Cumhurbaşkanı Tayyip Erdoğan ‘ilk kabine toplantısının en önemli gündem maddelerinden biri’ dediği yeni normalleşme takvimini önümüzdeki günlerde açıklayacağını duyurdu.
Erdoğan, ‘81 İlden 560 Gençle En Uzun İftar Sofrası‘ programına, Vahdettin Köşkü’nden videokonferans aracılığıyla bağlandı.
AA’nın aktardığına göre programa katılan Ankara Adalet Nizamoğlu Anadolu Lisesi 12’nci sınıf öğrencisi Umut Kelepircioğlu, “Gerekli hijyen koşulları sağlandıktan sonra okullarımız açılacak mı?” sorusunu yöneltti.
Erdoğan’ın yanıtı şöyle: “İnşallah 17 Mayıs itibarıyla başlayacak yeni normalleşme takvimimizi önümüzdeki günlerde açıklayacağız. İlk kabine toplantımızın en önemli gündem maddelerinden bir tanesi de zaten bu olacak. Bu takvimde okulların açılışıyla ilgili süreç de yer alacak. Salgının şüphesiz ki inişli çıkışlı seyri bu tür konularda çok önceden kesin tarihler vermemize mani oluyor. Bakınız şu anda ciddi manada vefat sayısında düşüş var. Tabii bu aldığımız tedbirlerin netice vermeye başladığını gösteriyor. Vaka sayılarında da çok ciddi düşüş var. Fakat gerektiğinde şartları zorlama pahasına sizleri okulunuzla buluşturmak için her türlü gayreti gösterdiğimizden emin olabilirsiniz. Zira herhalde bir gencin en büyük aşkı öğretmenidir, okulundaki arkadaşlarıdır, okuludur. Onun için derdimiz bir an önce sağlıklı bir şekilde okullarınıza kavuşmak ve tekrar derslerinize dönmeniz, hocalarınızla bir arada olmanız.”
İstanbul Medipol Üniversitesi İç Mimarlık Bölümü 1’nci sınıf öğrencisi Mihal Sarıyıldız’ın, Adalar’daki 978 atın akıbetini sorması üzerine Erdoğan Adalar’daki atların bir canlıya yakışmayacak şartlarda çalıştırılması ve muhafazasının uzunca bir süredir gündemlerinde olduğunu söyledi.

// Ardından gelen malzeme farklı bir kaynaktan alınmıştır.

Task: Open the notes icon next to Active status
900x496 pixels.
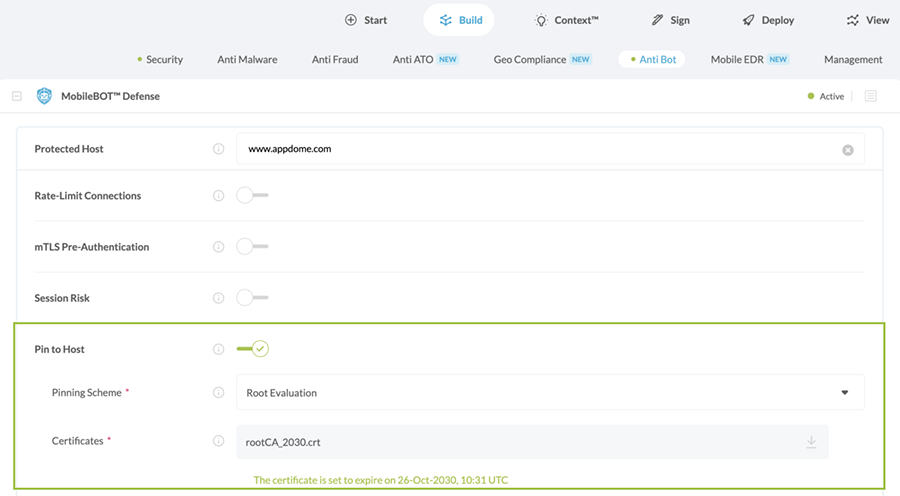Action: [870, 97]
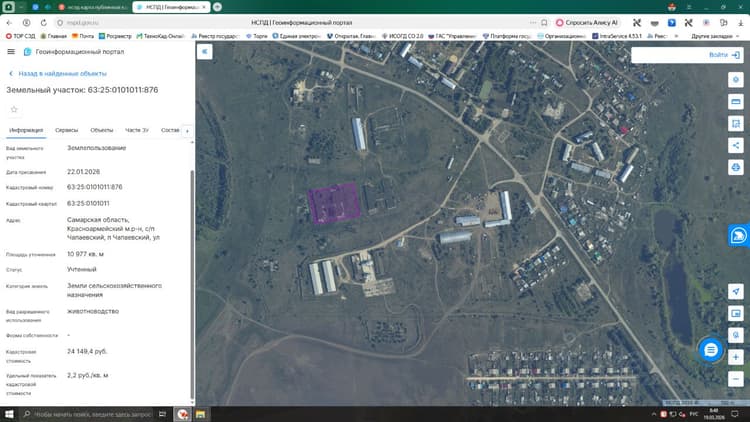Switch to the Объекты tab
Image resolution: width=750 pixels, height=422 pixels.
(101, 130)
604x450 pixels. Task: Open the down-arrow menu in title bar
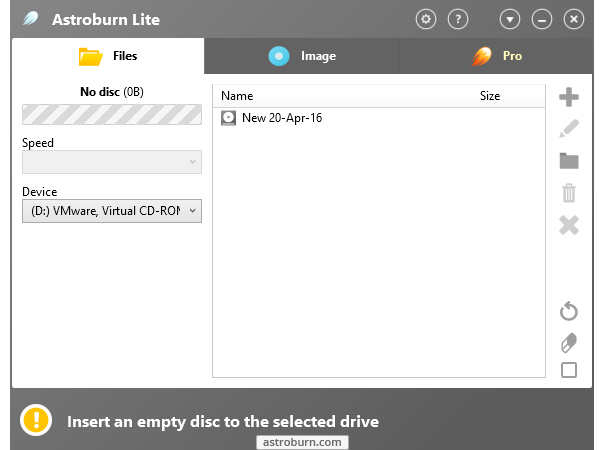(510, 19)
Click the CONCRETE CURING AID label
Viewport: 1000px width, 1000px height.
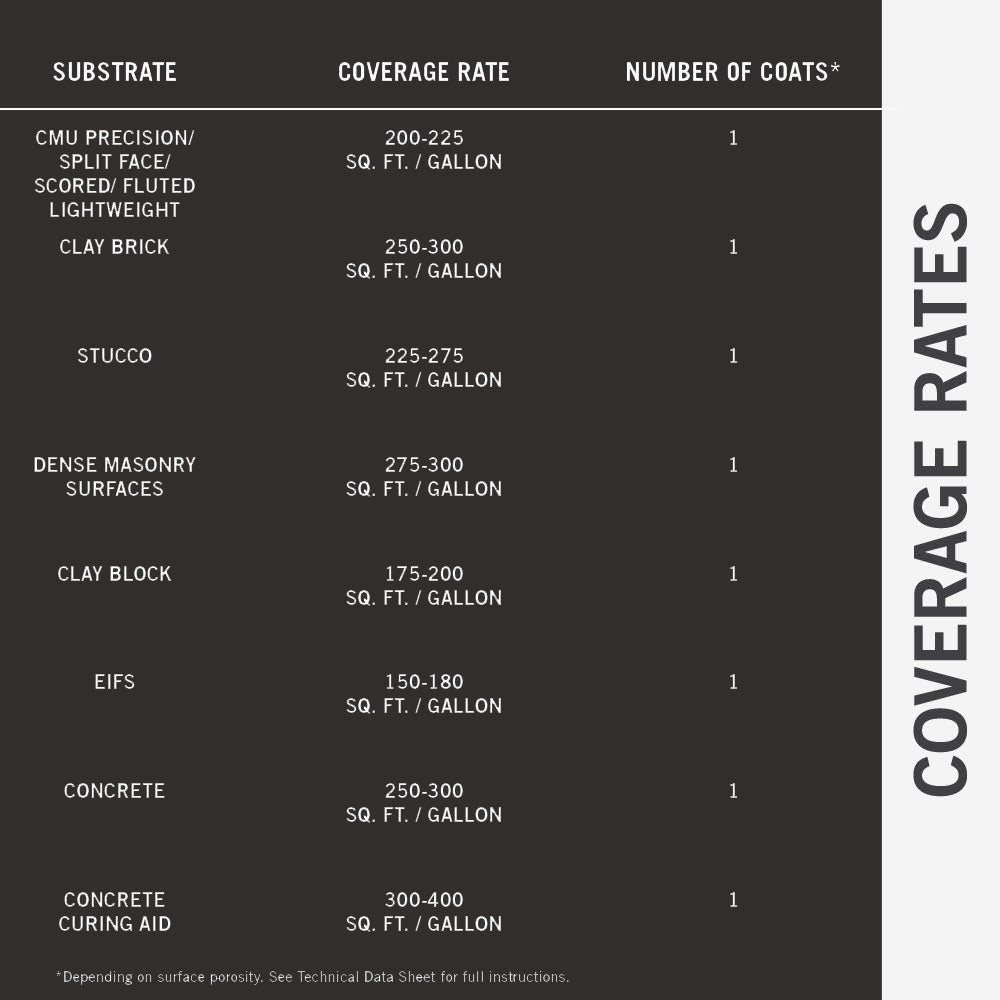114,912
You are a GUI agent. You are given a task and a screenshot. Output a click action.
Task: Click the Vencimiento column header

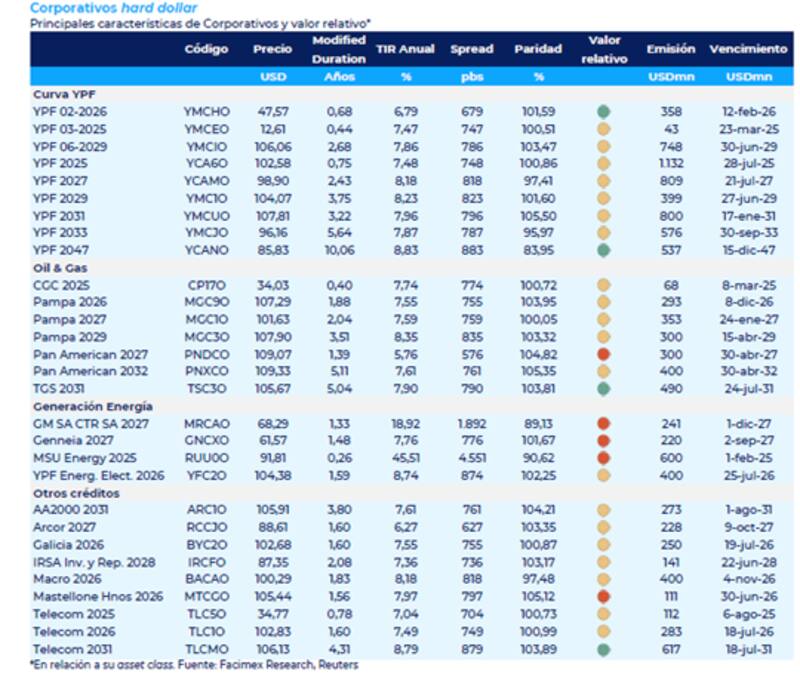(747, 48)
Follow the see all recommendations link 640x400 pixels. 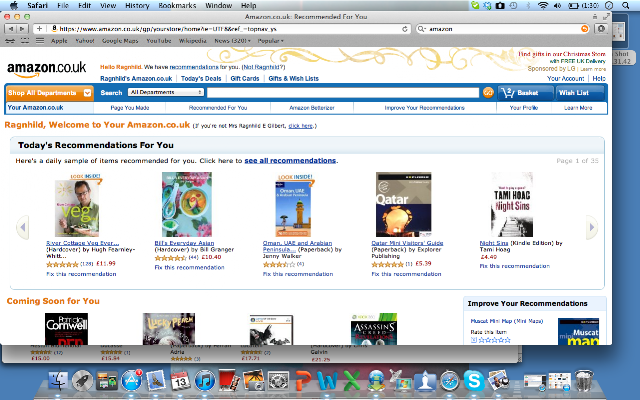(290, 161)
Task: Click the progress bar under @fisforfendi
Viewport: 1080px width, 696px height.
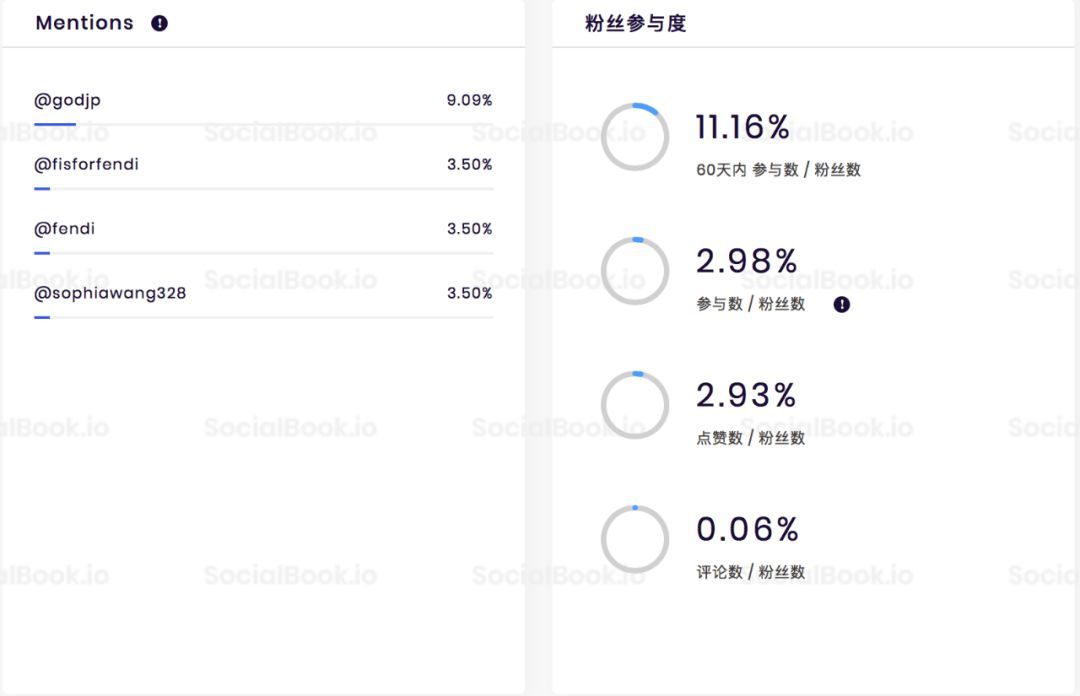Action: tap(263, 189)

Bu konuda eski belediye başkanları rahmetli Kadir Topbaş ve Mevlüt Uysal’ın çeşitli çalışmalar yaptıklarını aktaran Erdoğan şu ifadeleri kullandı: “Ancak bu hazırlıklar uygulanamadan İstanbul Büyükşehir Belediyesi’nde yönetim değişti. Ardından da hala ne olduğuna dair tatmin edici bir açıklamanın yapılamadığı müessif hadise yaşandı. Hayvan hakları konusunda ortalığı toza dumana katanların bu hususta hiç ses çıkarmamaları da ayrı bir ikiyüzlülük örneğidir. Bu işin ideolojik boyutu olamaz. Hayvanlara acımanın ideolojik boyutu tam aksine olması lazım. Nedir o? Hayvanı seveceksin ve onların bu ızdıraptan kurtulması için ne gerekiyorsa bunu yapacaksın. Bize haber geldi, İçişleri Bakanım beni aradı. İstanbul Büyükşehir Belediye Başkanı da yanındaydı. Ben dedim ki, ‘Ne gerekiyorsa yapalım.’ Söyledikleri, ‘Burada elektrikli araçlar kullanabilir miyiz?’ Hayırlı olsun kullanın, yeter ki hayvanlar bu ızdırabı çekmesin. İstanbul’un atlarına dahi sahip çıkıp, hesabını veremeyenlerin diğer konularda neler yaptıklarını düşünmek bile istemiyoruz. Hiç şüphesiz tüm bu olup bitenleri, İstanbul halkıyla birlikte milletimiz görüyor, değerlendiriyor. Günü geldiğinde bunların hesabı sandıkta feraset sahibi tüm İstanbullular tarafından sorulacaktır, ben buna inanıyorum.”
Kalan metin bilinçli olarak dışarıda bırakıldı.